* Material for this exercise:
§

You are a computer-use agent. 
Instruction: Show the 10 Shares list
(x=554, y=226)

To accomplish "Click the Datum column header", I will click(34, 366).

§

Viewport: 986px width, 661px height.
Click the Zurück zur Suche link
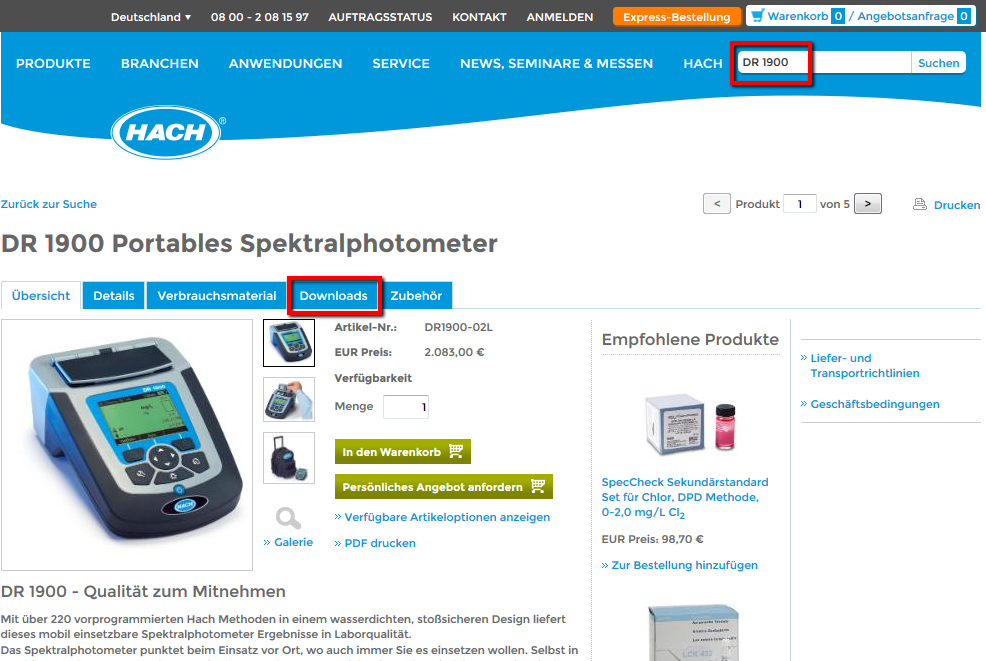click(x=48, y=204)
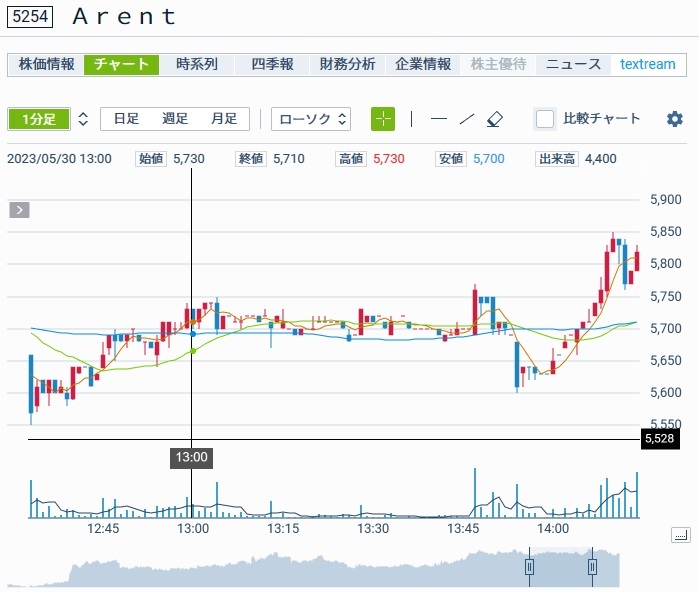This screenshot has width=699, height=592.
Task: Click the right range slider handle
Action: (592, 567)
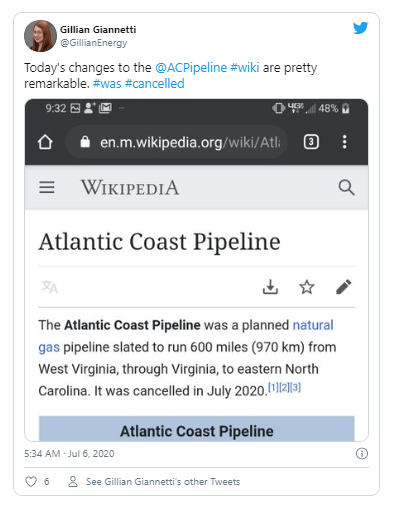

§

* Short task:
Rewrite the entries from the line with "You are a computer-use agent." up to and including the line with "will click(34, 366).", swapping "Shares" for "Holdings" and keeping everything else the same.

* Finished task:
You are a computer-use agent. 
Instruction: Show the 10 Holdings list
(x=554, y=226)

To accomplish "Click the Datum column header", I will click(34, 366).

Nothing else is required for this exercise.